For many videos, 24, 25, 30, or 60 FPS is perfectly acceptable. Movies often use 24 FPS, broadcast regions commonly use 25 or 50 FPS, and online video frequently lands at 30 or 60 FPS. However, there are situations where going beyond 60 FPS makes sense.
- Gaming videos: Fast camera movement and rapid action can look smoother at 120 FPS.
- Sports and action footage: High frame rates preserve more motion detail.
- Slow motion editing: Footage shot at 100, 120, or 240 FPS can be slowed down cleanly.
- VR and simulation content: Higher frame rates can reduce perceived stutter and improve comfort.
- Archival masters: You may want to preserve the original frame rate for future use.
That said, exporting above 60 FPS is not always useful. Some platforms do not display video above 60 FPS, even if you upload a higher frame rate file. For example, many social platforms compress or limit playback frame rate. So before you export a large 120 FPS file, consider where the video will be watched and whether viewers will actually benefit from the extra frames.
The Most Important Rule: Timeline FPS Controls Export FPS
The biggest mistake editors make is assuming they can simply choose 120 FPS on the export page. In DaVinci Resolve, the available export frame rates are closely tied to the timeline frame rate.

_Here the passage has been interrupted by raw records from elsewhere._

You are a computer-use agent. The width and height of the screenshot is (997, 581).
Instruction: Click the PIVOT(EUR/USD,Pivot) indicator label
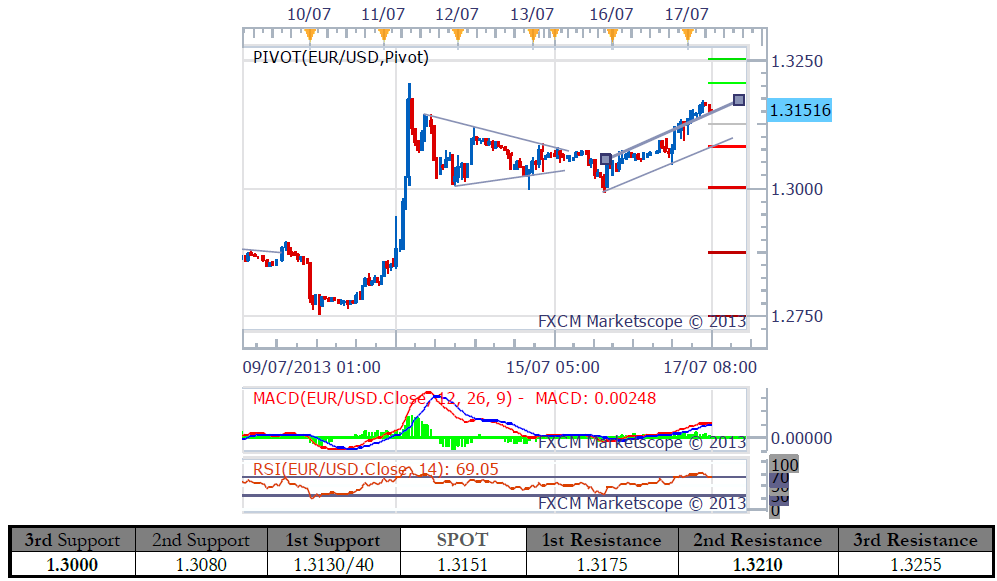click(341, 58)
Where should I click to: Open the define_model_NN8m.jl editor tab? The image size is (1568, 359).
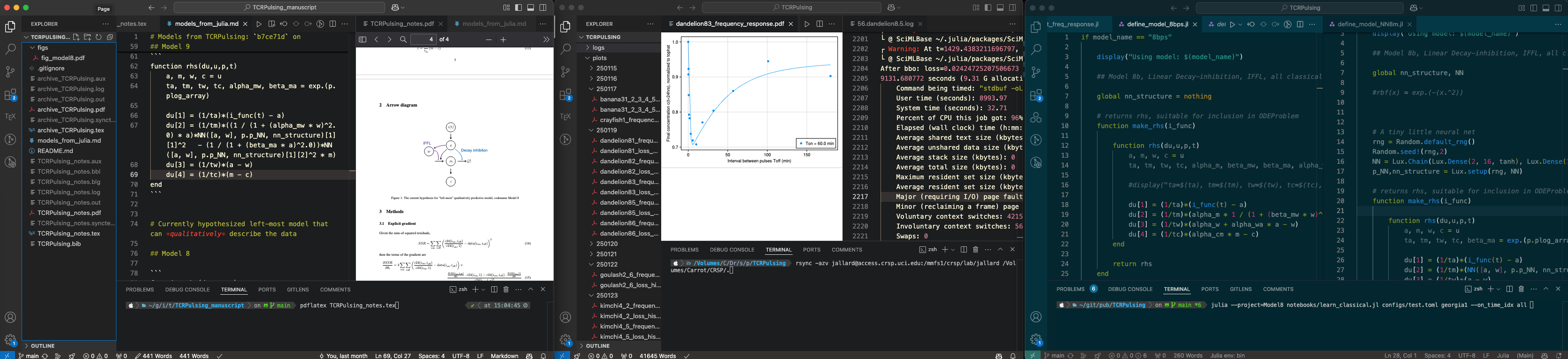click(x=1369, y=24)
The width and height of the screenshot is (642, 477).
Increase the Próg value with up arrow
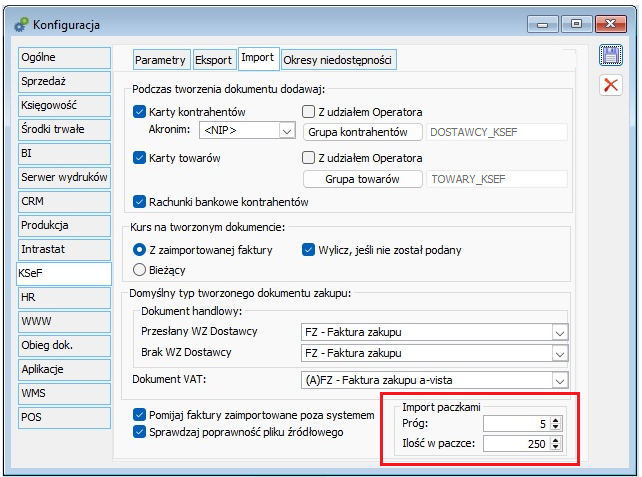pyautogui.click(x=557, y=419)
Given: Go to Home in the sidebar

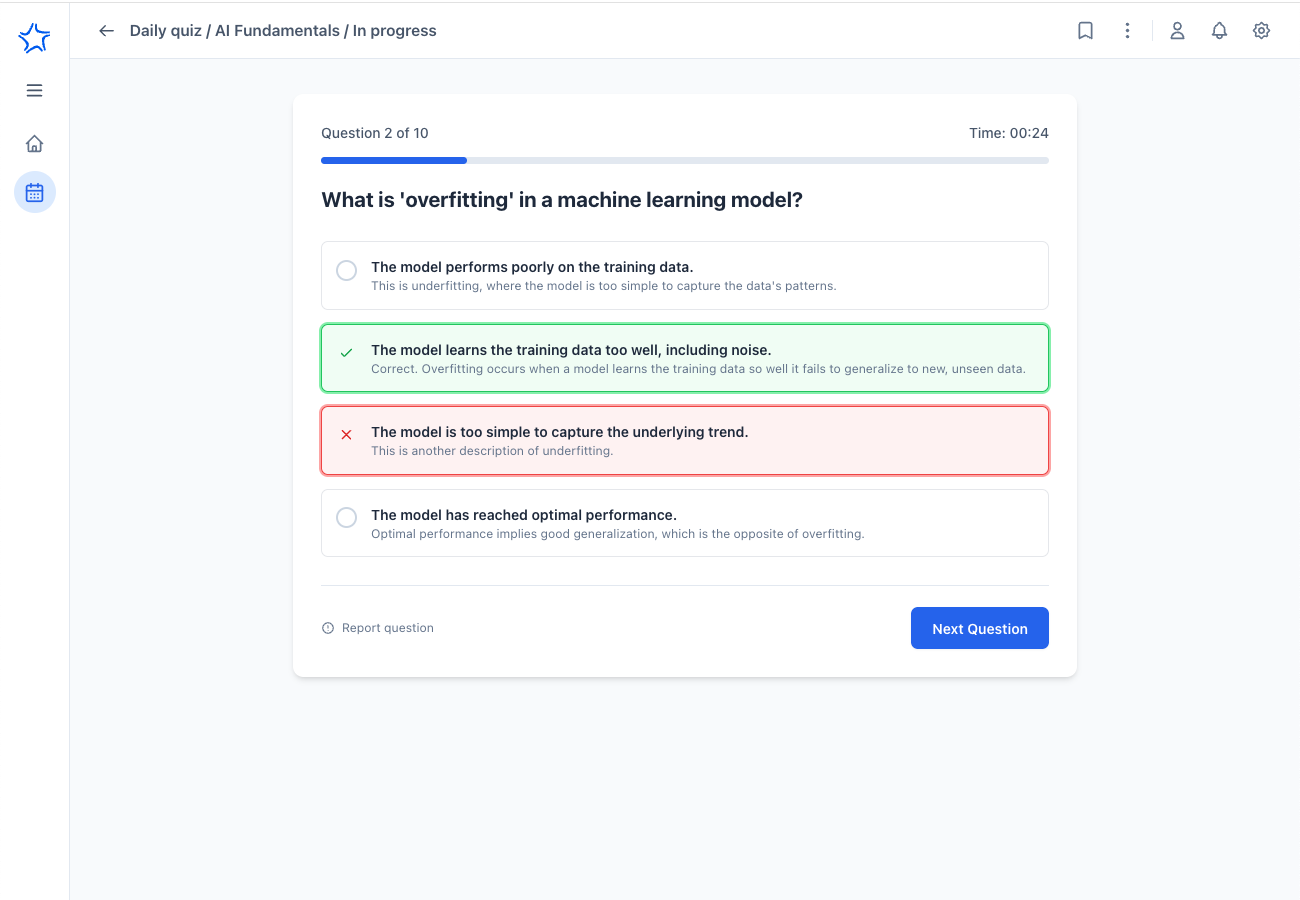Looking at the screenshot, I should pyautogui.click(x=34, y=144).
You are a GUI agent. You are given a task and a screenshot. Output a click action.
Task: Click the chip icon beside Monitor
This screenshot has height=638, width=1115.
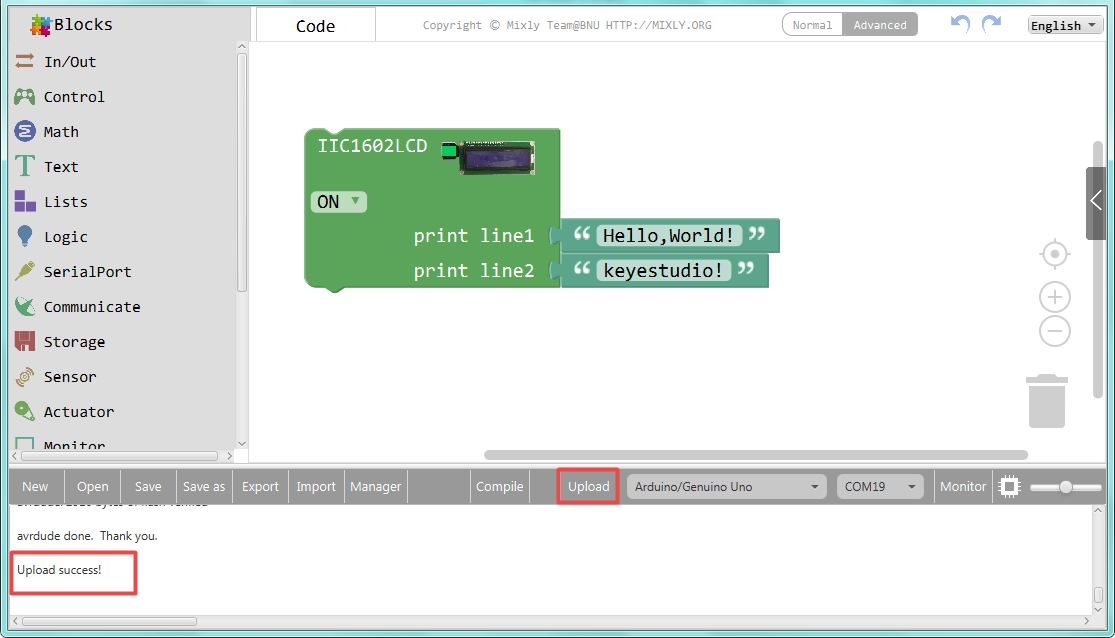pos(1009,487)
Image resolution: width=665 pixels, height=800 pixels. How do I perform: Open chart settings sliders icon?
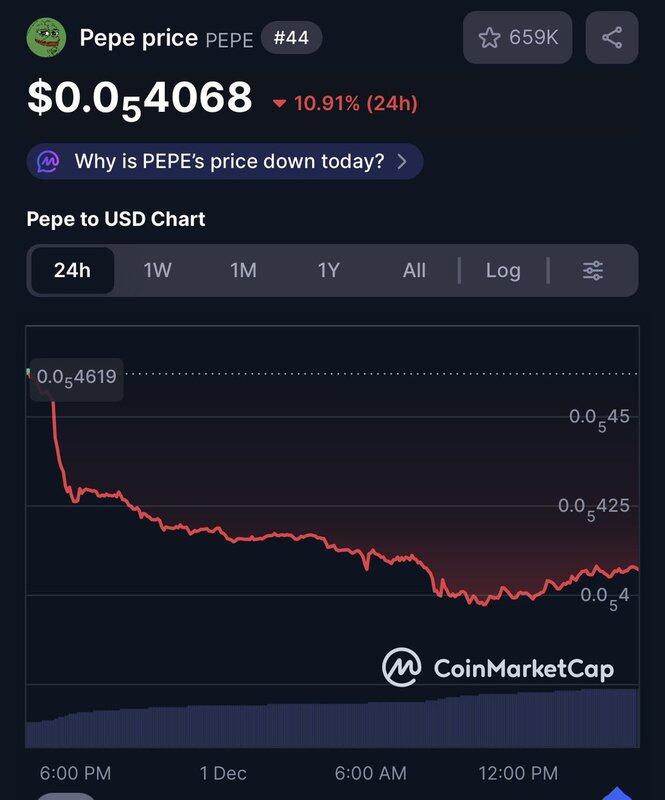coord(593,270)
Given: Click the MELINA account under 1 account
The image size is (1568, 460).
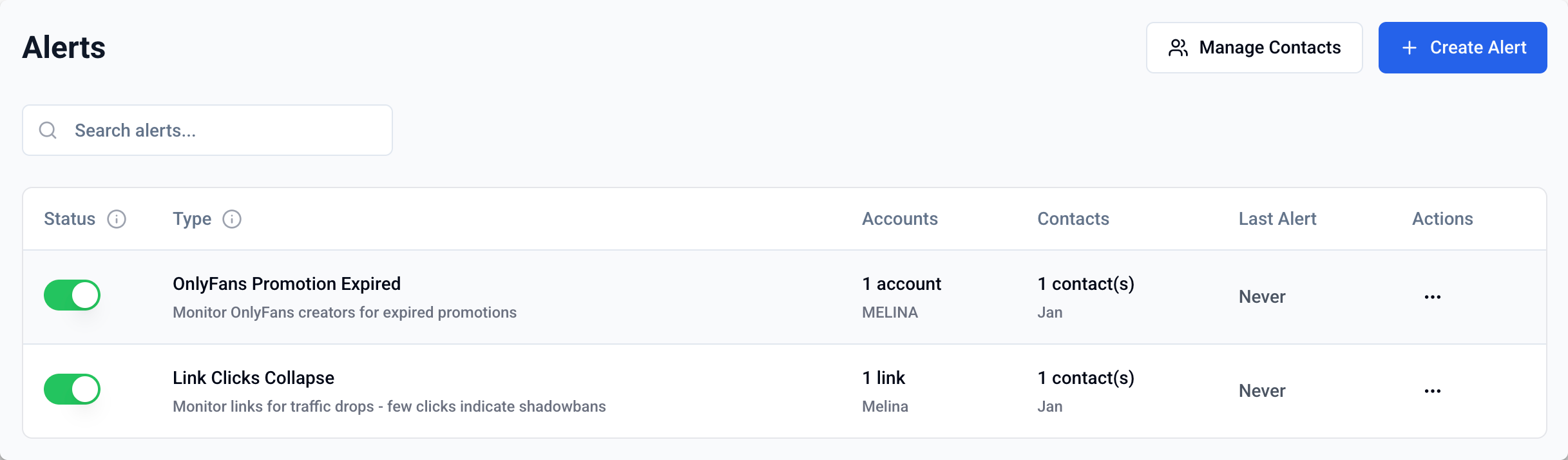Looking at the screenshot, I should coord(890,312).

If your timeline is 30 FPS or 60 FPS, Resolve generally will not magically turn it into a true 120 FPS video on export.
Think of the timeline as the foundation of the project. If the foundation is built at 60 frames per second, the export will usually be based on that timing. Even if you force a different output elsewhere, you are not creating new real motion detail unless interpolation or generated frames are involved.
For a genuine high frame rate export, you should ideally do three things:
- Record or import footage that was actually captured above 60 FPS.
- Edit in a timeline set above 60 FPS.
- Export using a format and codec that support the chosen high frame rate.
Step 1: Check Your Source Footage
Before changing settings, confirm that your footage is actually high frame rate. A 120 FPS export from 30 FPS footage will not look like true 120 FPS video. It may simply duplicate frames, which increases file size without improving motion quality.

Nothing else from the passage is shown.